Uno de los momentos más esperados fue el vídeo dedicado a los maestros que, década tras década, han marcado generaciones completas. Desde los profesores de los años sesenta hasta los más recientes, la presentación provocó risas, nostalgia y comentarios que transportaron por un instante a los pasillos donde se formaron amistades, vocaciones y recuerdos imborrables. Muchos exalumnos se pusieron de pie para aplaudir a quienes, en vida o desde la memoria, siguen siendo parte esencial del sello marista.

El cierre del programa formal estuvo a cargo del cantante y exalumno Javier Alcalá, quien interpretó el Himno Marista. El público cantó de pie, con voces unidas, desde los más jóvenes hasta quienes cursaron la preparatoria hace varias décadas, sosteniendo en la letra una historia común que permanece viva.
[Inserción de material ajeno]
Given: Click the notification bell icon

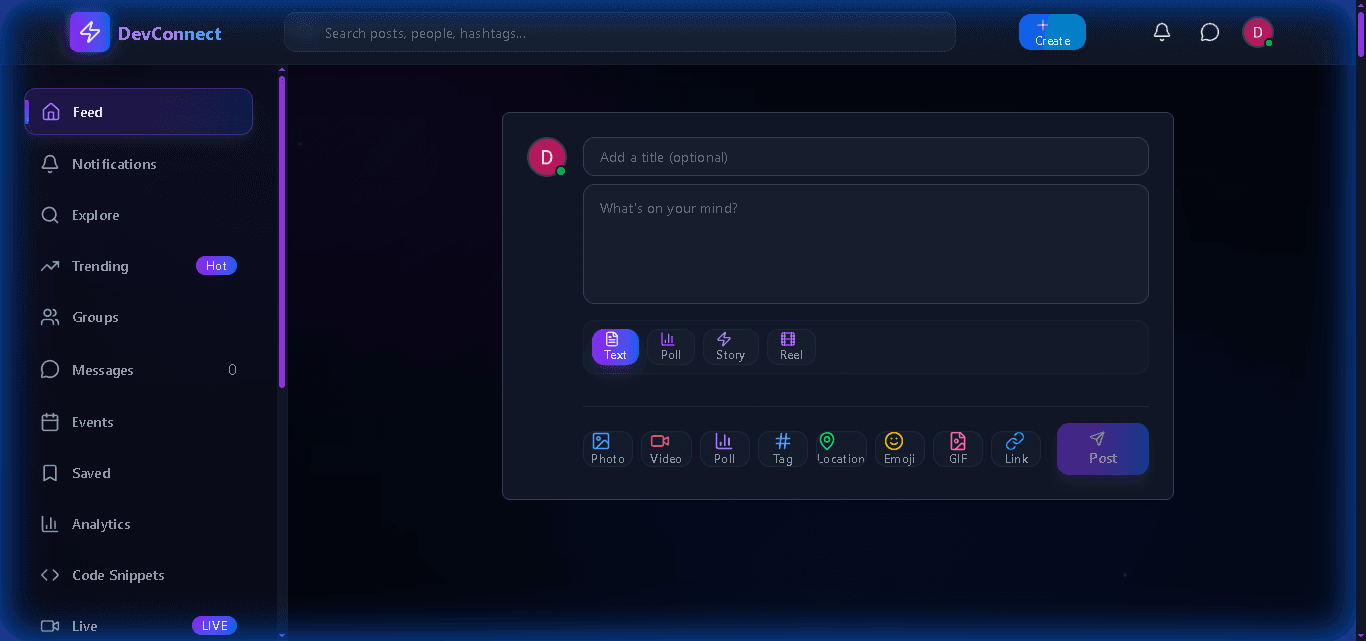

Después de la ceremonia protocolaria, la cena baile de aniversario continuó al ritmo del grupo Collage, dirigido por Russel Navarrete, cuya música creó un ambiente festivo y elegante. La cena incluyó una entrada de ensalada de hojas verdes con envuelto crocante, seguida de fetuccini tartufo con pollo y un postre de cheesecake de limón.

Por momentos, la cena se detenía no por protocolo, sino por emoción. Grupos que no se veían desde hacía años se reencontraron entre abrazos, fotografías improvisadas y anécdotas que afloraron con naturalidad. Las mesas se convirtieron en pequeños círculos de memoria donde exalumnos de distintas generaciones compartieron la certeza de haber sido parte de algo más grande que un ciclo escolar.

Aunque la velada concluyó oficialmente, el ambiente celebratorio permaneció en cada mesa, en cada saludo y en cada fotografía que intentó capturar —sin lograr contenerla del todo— la intensidad de una noche dedicada a los afectos maristas. Así, entre gratitud, música y memoria compartida, el CUM cerró sus 65 años con la certeza de que su espíritu de familia sigue intacto y vibrante.— Darinka Ruiz Morimoto

De un vistazo

Muestras de cariño

Durante la cena baile del CUM destacó la presencia del arzobispo de Xalapa, monseñor Jorge Carlos Patrón Wong, en fotografías de distintas generaciones. Con una amplia sonrisa y evidente entusiasmo, el prelado posó en repetidas ocasiones con exalumnos que se acercaban a saludarlo y abrazarlo. Su cercanía y alegría lo convirtieron en uno de los invitados más solicitados, símbolo vivo del vínculo afectivo y espiritual que une a la comunidad marista a lo largo de los años.